Hanich’s book helps one understand the many and complex ways in which the audience effect works as a contributor to the cinematic experience. As he points out in the introduction “Phenomenology is a method that examines structures of experience, thus supplanting merely impressionistic, overly subjectivist accounts.” (11). He sets out to theorize and describe “the viewer relations of the cinema as a subjectively lived experience from a social I-You or we perspective.” Phenomenology, of course, is the study of structures of consciousness as experienced from the first-person point of view. The important structure of an experience is its intentionality, its being directed toward something, as it is an experience of or about some object – in this case the film being experienced in the cinema with an audience. The discipline of phenomenology seems the appropriate discipline to employ to study audience effect on the overall personal experience of the film – the study of structures of experience, or consciousness. First comes the experience and then the discussion or critique of the particular film experienced.
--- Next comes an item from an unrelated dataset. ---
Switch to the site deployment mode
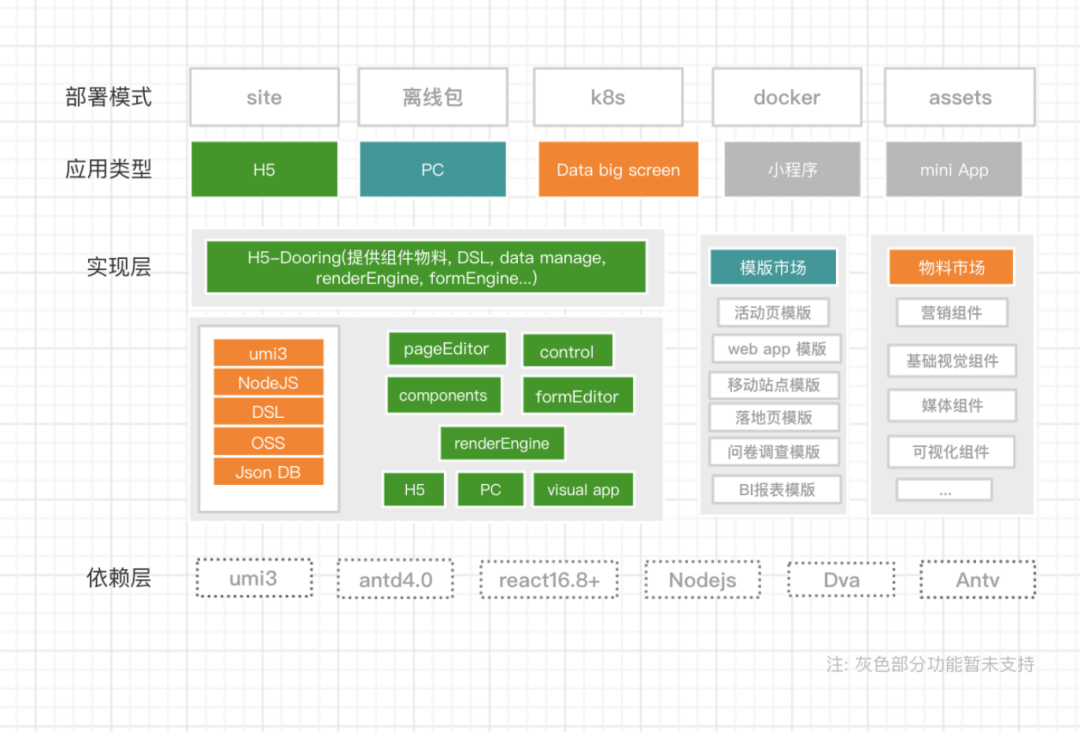Screen dimensions: 1080x732 (263, 96)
The historical movement of phenomenology is the philosophical tradition launched in the first half of the 20th century by Edmund Husserl, Martin Heidegger, Maurice Merleau-Ponty, Jean-Paul Sartre, et al. In that movement, the discipline of phenomenology was prized as the proper foundation of all philosophy—as opposed, say, to ethics or metaphysics or epistemology. The methods and characterization of the discipline were widely debated by Husserl and his successors, and these debates continue to the present day. (The definition of phenomenology offered above will thus be debatable, for example, by Heideggerians, but it remains the starting point in characterizing the discipline.)
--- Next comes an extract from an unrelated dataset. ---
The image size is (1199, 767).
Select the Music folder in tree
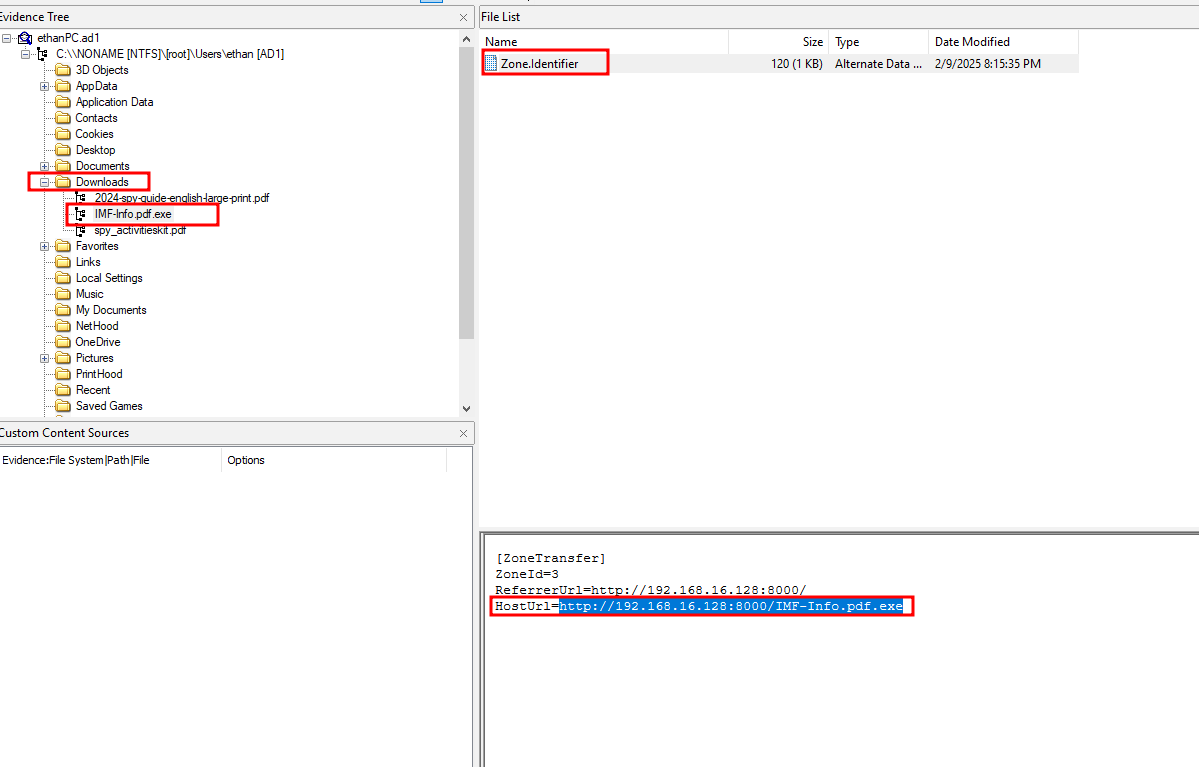[89, 294]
Basically, phenomenology studies the structure of various types of experience ranging from perception, thought, memory, imagination, emotion, desire, and volition to bodily awareness, embodied action, and social activity, including linguistic activity. The structure of these forms of experience typically involves what Husserl called “intentionality”, that is, the directedness of experience toward things in the world, the property of consciousness that it is a consciousness of or about something. According to classical Husserlian phenomenology, our experience is directed toward—represents or “intends”—things only through particular concepts, thoughts, ideas, images, etc. These make up the meaning or content of a given experience, and are distinct from the things they present or mean. (Stanford Encyclopedia of Philosophy, “Phenomenology”)
In the introduction we are provided the “upshots of this book”: 1. Enriching the viewing experience; 2. Raising media competency; 3. Laying a groundwork for empirical research.
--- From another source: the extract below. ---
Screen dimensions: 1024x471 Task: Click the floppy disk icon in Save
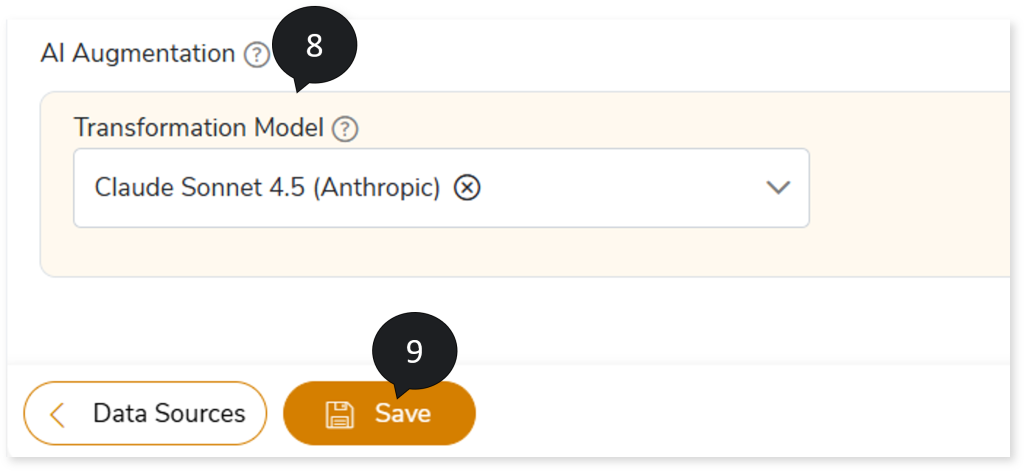(340, 414)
The book definitely achieves these goals.
As one would expect from the Edinburgh University Press the book is a study in professional publishing complete with extensive end notes, clear chapter titles, a useful introduction, acknowledgments, a list of figures (always useful), and a cool cover!
To achieve the goal Hanich has promised the book is divided into five parts:
Part I Establishing Shot: Definition and History
1. Introduction
2. Excavating the Audience Effect: Precursors in the History of Film Theory
Part II Long Shot: Types of Collective Viewing
Introductory notes
3. Quiet-attentive Viewing: Toward a Typology of Collective Spectatorship, Part I
4. Expressive-diverted Viewing: Toward a Typology of Collective Spectatorship, Part II
Part III Medium Shot: On the Cinema’s Affective Audience Effects
5. I, You, and We: Investigating the Cinema’s Affective Audience Interrelations
6. Feeling Close: Conceptualizing the Cinema’s Affective We-experiences
Part IV Close-up: Case Studies of Affective Audience Effects
7. Chuckle, Chortle, Cackle: A Phenomenology of Cinema Laughter
8. When Viewers Silently Weep: A Phenomenology of Cinematic Tears
9. Trouble Every Day: A Phenomenology of Cinematic Angst
Part V Fade-out: Conclusion
10. The audience Effect in the Cinema and Beyond
Glossary
Bibliography
Index of Names
Index of Subjects
In these chapters the several goals are (1) to effect our future experiences in the movie theatre (24); to raise media competency in order to “reflect more profoundly on audiences” (25); and (3) to lay a groundwork for empirical research (26). Hanich presents an exhaustive study of audience and the effect it has on our experience in the movie theatre. He provides a complete review of those who have written and studied the topic drawing on those who have contributed to the extensive research on film studies from many different points of view. He is constantly reminding the reader of the “phenomenological fact that we never forget our place in the cinema.” Quoting Edgar Morin’s The Cinema, or the Imaginary Man from 1956 he reminds us that “you, us, me while intensely bewitched, possessed, eroticized, excited, terrified, loving, suffering, playing, hating – we do not stop knowing that we are in a seat contemplating an imaginary spectacle: we experience the cinema in a state of double consciousness. (42)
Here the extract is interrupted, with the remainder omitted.